Paige put her arm around Mel’s shoulders and led her up the porch. When Lilly came to the door, Paige said, “Someone needs to hold a living baby.”


Mel shot her a look, began to shake her head, but Lilly reached for her hand and said, “Of course you do,” and drew her inside.


Little Chloe was sleeping, but that didn’t matter to Lilly. If there was something Mel needed, there wasn’t a person in Virgin River who wouldn’t move heaven and earth to help her. Chloe was almost a year old now. Lilly lifted her daughter out of the crib and handed her to Mel. Mel held that little life against her, drawing strength from the baby’s cuddle, from her sleepy sighs.
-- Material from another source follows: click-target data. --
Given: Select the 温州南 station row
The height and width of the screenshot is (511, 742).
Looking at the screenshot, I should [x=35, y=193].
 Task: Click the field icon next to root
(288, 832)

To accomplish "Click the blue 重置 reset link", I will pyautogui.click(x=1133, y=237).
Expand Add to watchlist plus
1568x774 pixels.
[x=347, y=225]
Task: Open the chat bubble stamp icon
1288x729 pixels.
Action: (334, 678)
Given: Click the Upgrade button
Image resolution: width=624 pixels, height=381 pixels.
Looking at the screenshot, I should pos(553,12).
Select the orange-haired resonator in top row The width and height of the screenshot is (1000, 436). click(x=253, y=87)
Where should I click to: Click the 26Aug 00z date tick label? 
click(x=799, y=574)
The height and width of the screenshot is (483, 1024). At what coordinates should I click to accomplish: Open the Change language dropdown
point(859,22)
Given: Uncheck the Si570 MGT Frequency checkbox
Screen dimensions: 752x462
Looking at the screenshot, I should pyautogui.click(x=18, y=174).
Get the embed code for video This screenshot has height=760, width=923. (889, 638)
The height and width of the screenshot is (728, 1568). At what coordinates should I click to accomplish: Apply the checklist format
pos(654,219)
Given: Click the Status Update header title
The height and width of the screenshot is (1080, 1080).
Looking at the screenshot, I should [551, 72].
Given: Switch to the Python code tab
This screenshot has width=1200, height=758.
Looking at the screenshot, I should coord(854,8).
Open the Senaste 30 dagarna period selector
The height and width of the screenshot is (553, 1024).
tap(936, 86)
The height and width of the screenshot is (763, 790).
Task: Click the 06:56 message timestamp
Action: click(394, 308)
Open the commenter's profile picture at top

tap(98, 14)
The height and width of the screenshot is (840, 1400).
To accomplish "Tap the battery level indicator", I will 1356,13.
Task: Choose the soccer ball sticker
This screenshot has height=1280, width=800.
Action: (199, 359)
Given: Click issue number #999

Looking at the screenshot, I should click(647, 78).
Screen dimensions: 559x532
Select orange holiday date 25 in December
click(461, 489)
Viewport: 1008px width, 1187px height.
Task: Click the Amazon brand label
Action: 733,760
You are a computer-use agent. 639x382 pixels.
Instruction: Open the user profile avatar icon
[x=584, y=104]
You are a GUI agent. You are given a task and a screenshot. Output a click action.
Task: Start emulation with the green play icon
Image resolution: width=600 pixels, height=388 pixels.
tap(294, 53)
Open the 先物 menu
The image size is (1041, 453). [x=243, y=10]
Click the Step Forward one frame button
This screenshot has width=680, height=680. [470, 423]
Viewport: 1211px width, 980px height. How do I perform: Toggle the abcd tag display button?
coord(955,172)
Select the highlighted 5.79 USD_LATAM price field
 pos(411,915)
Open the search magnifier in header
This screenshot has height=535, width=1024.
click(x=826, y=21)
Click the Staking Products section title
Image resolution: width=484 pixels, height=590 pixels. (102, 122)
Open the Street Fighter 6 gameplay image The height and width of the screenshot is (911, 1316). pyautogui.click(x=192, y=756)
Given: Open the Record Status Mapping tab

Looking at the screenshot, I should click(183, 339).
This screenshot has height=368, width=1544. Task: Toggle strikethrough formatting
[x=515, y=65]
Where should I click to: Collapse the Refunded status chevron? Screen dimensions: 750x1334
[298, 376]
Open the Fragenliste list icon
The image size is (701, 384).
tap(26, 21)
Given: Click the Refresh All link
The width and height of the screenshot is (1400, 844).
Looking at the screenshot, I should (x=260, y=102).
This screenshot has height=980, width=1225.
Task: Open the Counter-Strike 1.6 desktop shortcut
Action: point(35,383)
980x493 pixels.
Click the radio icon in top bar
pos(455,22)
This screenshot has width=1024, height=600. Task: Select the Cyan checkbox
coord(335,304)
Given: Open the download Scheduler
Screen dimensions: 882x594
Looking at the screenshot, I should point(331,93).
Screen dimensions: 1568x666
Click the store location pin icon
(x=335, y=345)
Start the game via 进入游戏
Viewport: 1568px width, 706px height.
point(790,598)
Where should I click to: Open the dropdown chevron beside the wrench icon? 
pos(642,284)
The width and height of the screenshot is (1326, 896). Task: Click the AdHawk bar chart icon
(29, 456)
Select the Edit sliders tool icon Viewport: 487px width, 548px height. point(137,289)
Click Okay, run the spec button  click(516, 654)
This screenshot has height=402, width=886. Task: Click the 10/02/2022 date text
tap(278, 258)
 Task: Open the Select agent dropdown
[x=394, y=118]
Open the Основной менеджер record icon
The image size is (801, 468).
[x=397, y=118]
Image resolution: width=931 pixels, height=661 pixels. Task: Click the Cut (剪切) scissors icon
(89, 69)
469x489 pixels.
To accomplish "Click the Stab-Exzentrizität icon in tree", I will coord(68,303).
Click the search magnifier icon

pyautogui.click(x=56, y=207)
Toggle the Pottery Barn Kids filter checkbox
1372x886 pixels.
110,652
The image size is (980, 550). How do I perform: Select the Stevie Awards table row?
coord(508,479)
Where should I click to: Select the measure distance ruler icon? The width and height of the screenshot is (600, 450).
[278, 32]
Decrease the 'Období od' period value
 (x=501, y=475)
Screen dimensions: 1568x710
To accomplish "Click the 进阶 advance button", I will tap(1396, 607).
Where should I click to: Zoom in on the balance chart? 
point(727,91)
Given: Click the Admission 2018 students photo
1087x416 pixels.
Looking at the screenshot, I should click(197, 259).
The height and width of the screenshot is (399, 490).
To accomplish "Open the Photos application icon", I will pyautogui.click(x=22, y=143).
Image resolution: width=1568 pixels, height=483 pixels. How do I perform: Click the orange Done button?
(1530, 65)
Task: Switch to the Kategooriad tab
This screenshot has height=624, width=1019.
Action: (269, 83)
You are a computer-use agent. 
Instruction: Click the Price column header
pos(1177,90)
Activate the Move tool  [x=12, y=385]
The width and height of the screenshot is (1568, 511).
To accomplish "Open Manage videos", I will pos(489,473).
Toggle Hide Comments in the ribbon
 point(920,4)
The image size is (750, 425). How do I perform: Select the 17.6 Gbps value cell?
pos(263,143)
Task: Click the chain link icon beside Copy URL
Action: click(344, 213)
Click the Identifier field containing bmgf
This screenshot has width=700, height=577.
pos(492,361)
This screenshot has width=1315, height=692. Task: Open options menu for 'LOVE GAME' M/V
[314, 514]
It wasn’t quite the same as holding a newborn, a healthy baby pulled from its mother’s womb, but it served its purpose. Lilly left Mel alone in the baby’s room and Mel rocked Chloe for a long time while Paige and Lilly had tea in the kitchen. The warmth of life against Mel’s chest seemed to give some healing. Inside her, her own baby kicked and squirmed, letting himself be known. For each movement, even the ones that were uncomfortable, she gave grateful thanks.


On the way back to town, Mel said, “How did you know to do that?”


Paige shrugged. “It hasn’t been that long, Mel. It wasn’t a full-term baby, but—”


For a moment Mel was shocked speechless. Then she reached across the front seat and grabbed Paige’s hand as she drove. “Oh, Paige, I’m so sorry.”


“Thanks, Mel. But—”


“No, I’m sorry! We were all so focused on how dangerous your husband was, the fact of losing his baby just didn’t seem…Oh, God, me of all people! That was your baby! Paige, please forgive me. I should have helped with your grief. And instead, you’re helping with mine.”